If Vexxarr had a soundtrack, it would be a repeating game-show "wrong answer" buzzer. It was the third example I had in mind when addressing comic-book space operas a few months ago (also the only one still ongoing) and while Buck Godot was a measured exercise in dramatic escalation featuring light comic relief and Spacetrawler an even mix of drama and comedy, Vexxarr is almost entirely farcical, centered on a main character who maintains a bitterly derisive attitude toward the various galactic crises in which he finds himself embroiled.
Its various other features don't really stand out. They're developed just enough to serve parody. Instead of full-page installments it follows a standard four-panel, gag-a-day format. Instead of convoluted character development it presents of a larger variety of simpler, more plot-friendly but more shallow props. Aside from its Trek-ish feel, it is in fact more comparable to Narbonic, jumping from one interesting SciFi notion to another, from silicoid ecosystems to cloaking devices to fabricated slave races.

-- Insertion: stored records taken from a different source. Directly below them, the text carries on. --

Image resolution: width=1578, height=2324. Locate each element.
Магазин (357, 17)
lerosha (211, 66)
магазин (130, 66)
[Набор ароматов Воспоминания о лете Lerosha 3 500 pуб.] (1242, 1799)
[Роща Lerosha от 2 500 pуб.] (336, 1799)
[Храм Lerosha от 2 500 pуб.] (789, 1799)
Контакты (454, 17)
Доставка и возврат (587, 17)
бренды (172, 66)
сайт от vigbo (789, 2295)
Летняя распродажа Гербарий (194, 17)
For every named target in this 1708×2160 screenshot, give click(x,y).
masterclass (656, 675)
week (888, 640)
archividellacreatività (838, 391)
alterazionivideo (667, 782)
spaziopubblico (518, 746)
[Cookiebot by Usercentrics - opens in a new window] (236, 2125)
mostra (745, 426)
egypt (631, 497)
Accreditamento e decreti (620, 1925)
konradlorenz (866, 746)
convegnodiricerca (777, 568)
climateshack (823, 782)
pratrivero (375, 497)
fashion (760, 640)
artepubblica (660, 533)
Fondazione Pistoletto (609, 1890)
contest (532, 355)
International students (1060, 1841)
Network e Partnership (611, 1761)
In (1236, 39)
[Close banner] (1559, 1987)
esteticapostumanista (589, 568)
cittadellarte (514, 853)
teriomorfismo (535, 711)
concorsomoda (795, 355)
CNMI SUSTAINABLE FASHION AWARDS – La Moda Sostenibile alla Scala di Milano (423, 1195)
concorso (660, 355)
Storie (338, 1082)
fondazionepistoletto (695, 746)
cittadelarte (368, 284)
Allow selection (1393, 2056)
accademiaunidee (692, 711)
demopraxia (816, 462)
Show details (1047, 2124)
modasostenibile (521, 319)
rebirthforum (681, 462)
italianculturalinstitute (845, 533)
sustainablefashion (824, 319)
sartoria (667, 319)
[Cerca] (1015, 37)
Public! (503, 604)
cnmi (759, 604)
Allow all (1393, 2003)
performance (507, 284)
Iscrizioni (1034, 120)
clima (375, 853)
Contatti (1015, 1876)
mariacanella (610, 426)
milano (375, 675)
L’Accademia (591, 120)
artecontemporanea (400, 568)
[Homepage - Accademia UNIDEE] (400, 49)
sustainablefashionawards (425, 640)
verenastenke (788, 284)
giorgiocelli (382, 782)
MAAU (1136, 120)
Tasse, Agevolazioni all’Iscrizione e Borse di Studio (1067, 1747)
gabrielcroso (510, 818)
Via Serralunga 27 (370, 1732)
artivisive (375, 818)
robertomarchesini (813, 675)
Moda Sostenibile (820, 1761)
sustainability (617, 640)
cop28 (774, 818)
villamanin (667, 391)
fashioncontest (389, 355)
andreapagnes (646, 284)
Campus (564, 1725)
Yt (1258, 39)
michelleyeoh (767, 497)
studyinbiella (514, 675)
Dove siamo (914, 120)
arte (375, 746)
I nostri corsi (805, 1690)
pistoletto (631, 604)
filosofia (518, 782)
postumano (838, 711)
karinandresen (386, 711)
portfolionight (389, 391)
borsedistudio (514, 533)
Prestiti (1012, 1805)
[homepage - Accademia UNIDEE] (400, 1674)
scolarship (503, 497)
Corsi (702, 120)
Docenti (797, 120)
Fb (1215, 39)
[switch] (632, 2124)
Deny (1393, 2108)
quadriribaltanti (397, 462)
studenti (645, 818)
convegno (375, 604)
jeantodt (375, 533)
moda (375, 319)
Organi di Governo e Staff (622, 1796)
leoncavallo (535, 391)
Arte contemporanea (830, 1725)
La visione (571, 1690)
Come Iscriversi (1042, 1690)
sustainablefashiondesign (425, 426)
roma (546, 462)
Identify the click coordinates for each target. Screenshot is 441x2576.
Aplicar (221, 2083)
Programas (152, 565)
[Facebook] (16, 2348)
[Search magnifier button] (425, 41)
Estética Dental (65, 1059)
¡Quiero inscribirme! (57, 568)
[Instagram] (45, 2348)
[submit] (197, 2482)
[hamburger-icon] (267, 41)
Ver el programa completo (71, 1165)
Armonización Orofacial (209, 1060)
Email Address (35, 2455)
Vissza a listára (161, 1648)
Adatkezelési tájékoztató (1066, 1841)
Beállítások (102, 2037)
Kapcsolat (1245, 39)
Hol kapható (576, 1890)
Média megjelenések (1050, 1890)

One of this strip's quainter quirks is the source of inspiration for its body and ship plans. Remember when you used to pick up household items as a kid and run around the house with them going "zoom-zoom" and "pew-pew" pretending they were spaceships? Vexxar's author tends to do just that with common office objects. Everything from a rubber stamp to a desk lamp to a stapler to a chess pawn seems to have served as inspiration for either aliens or their spaceships. Sometimes half the fun is just figuring out what he was absentmindedly fiddling with when thinking up a new design.
This results in a steady stream of novel visual gags in addition to the verbal derision, and the strip has remained funny throughout. In fact if it has any flaw it's that the plot can drag a bit in the middle of storylines as more and more four-panel strips are added to serve apt (though somewhat repetitive) one-panel punchlines.